Source records
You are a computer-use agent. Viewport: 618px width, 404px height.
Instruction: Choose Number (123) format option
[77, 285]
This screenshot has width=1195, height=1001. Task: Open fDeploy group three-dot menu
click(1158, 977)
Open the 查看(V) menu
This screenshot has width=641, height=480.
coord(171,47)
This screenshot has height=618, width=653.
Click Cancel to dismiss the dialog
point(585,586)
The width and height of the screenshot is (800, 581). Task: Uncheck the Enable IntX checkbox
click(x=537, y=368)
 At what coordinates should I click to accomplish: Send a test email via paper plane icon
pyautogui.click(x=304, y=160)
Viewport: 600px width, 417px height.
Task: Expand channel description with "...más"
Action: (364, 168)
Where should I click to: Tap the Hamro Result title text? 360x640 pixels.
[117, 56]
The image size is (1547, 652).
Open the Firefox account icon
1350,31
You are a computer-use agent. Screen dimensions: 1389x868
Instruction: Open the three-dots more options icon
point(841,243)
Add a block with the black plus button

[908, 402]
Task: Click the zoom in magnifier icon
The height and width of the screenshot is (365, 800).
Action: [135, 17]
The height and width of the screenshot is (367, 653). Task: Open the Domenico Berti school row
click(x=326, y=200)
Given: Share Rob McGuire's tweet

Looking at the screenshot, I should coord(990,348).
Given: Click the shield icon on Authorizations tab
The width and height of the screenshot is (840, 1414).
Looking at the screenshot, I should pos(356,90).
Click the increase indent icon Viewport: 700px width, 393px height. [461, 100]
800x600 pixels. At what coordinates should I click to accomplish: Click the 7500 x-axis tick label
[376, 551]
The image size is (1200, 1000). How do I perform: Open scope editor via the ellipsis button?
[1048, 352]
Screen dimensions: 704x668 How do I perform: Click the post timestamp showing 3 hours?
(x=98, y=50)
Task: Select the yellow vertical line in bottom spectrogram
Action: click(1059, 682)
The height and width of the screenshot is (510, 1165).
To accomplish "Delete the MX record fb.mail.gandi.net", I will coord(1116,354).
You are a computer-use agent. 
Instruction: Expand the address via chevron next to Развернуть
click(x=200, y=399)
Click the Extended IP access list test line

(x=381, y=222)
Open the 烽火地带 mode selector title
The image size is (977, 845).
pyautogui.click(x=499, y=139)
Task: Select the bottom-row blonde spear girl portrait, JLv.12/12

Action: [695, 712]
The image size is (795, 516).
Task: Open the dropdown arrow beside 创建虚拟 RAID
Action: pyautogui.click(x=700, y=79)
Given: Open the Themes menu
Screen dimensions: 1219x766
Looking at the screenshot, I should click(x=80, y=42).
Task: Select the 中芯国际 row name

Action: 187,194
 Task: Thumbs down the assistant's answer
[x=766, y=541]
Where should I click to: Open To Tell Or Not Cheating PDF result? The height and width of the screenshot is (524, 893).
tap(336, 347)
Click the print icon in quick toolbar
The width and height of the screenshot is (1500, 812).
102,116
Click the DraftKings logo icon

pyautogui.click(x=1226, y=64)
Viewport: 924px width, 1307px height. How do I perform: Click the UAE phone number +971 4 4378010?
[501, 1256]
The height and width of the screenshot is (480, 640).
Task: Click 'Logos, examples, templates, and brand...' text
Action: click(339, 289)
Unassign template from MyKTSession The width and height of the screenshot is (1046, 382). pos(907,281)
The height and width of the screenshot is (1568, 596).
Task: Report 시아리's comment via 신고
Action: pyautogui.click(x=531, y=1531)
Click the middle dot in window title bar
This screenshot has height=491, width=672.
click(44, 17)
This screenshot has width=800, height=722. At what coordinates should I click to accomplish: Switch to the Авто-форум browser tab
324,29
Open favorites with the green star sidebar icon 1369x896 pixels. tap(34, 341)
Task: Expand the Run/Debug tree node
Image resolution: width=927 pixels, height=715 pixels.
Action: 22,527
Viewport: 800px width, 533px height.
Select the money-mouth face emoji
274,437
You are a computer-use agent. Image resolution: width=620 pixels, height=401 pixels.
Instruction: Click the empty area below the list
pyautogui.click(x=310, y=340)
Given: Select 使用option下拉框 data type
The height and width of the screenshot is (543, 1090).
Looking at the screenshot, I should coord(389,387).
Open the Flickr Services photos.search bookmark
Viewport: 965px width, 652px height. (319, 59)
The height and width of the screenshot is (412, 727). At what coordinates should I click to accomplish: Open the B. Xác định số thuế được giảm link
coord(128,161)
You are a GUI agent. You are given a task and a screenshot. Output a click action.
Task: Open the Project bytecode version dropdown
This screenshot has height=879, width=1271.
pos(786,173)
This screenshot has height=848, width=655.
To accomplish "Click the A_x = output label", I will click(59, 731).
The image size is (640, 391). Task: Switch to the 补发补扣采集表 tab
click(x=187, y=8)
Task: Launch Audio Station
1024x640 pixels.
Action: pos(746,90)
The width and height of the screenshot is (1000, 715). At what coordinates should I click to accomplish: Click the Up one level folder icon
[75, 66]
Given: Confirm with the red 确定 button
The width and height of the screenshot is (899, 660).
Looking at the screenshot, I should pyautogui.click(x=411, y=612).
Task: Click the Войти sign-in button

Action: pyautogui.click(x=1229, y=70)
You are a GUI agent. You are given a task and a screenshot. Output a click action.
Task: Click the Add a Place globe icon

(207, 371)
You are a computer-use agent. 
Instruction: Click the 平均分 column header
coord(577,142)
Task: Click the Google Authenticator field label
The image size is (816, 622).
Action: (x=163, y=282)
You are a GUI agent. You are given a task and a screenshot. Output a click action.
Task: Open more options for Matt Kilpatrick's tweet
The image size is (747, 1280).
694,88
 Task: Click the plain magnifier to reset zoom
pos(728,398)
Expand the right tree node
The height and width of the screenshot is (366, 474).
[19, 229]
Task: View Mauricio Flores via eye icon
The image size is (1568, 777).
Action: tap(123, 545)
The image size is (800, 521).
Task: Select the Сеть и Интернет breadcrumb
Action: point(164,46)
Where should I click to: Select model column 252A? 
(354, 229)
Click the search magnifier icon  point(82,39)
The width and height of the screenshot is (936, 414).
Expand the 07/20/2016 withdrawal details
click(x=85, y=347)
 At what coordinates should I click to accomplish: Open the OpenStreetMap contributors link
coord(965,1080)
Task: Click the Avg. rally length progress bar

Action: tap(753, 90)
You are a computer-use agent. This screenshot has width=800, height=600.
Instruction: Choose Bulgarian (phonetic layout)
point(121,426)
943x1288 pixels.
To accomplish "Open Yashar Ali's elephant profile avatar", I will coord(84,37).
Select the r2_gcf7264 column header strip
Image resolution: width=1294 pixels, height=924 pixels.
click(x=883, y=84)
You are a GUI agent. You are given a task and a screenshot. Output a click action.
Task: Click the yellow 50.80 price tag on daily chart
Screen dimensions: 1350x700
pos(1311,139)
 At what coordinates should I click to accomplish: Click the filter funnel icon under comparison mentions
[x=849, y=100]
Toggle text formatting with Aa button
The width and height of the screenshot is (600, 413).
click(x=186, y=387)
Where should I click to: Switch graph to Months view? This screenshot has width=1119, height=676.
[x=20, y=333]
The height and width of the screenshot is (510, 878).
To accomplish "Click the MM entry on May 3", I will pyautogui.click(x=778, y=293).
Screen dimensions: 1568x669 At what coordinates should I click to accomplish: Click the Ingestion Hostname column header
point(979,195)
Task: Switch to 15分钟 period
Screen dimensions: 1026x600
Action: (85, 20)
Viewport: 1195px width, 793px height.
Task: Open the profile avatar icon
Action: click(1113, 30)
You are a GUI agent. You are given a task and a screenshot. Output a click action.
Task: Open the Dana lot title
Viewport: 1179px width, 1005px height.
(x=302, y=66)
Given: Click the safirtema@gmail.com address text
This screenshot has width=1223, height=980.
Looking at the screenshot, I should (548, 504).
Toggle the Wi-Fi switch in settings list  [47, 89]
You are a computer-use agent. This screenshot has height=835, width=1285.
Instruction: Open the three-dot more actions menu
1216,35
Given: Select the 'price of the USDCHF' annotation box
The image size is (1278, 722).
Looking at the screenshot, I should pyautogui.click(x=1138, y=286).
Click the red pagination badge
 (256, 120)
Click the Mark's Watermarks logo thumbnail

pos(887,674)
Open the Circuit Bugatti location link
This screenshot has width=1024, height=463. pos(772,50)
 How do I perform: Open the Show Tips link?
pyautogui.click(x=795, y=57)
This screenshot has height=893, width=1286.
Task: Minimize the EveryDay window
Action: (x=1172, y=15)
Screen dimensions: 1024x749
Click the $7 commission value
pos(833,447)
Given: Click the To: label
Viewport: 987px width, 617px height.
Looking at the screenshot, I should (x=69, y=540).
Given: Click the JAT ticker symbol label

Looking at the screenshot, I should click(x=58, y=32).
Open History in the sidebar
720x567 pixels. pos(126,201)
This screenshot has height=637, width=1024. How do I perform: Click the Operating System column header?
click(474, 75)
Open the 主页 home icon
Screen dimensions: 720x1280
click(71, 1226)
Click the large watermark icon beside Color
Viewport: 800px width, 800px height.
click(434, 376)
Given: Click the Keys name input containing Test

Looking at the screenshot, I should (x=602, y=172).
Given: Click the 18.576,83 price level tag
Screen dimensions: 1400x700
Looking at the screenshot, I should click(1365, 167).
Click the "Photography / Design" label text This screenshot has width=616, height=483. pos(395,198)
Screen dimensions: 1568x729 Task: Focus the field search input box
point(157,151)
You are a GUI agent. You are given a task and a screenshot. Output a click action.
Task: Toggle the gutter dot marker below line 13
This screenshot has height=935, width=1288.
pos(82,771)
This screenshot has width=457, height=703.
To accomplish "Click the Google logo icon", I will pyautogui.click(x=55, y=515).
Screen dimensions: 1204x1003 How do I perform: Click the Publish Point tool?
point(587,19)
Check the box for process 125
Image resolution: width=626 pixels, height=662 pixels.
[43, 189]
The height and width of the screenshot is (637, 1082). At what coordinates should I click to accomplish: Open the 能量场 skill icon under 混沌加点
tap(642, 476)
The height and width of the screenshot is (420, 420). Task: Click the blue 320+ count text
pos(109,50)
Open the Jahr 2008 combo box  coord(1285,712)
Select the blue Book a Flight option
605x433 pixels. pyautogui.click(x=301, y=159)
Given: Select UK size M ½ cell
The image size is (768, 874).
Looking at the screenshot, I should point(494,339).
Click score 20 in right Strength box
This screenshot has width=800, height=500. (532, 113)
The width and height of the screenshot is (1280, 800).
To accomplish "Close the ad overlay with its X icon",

# About this task
Could you work out how many lines above contain the string "computer"? Only the number should be given.

# Result for this task
7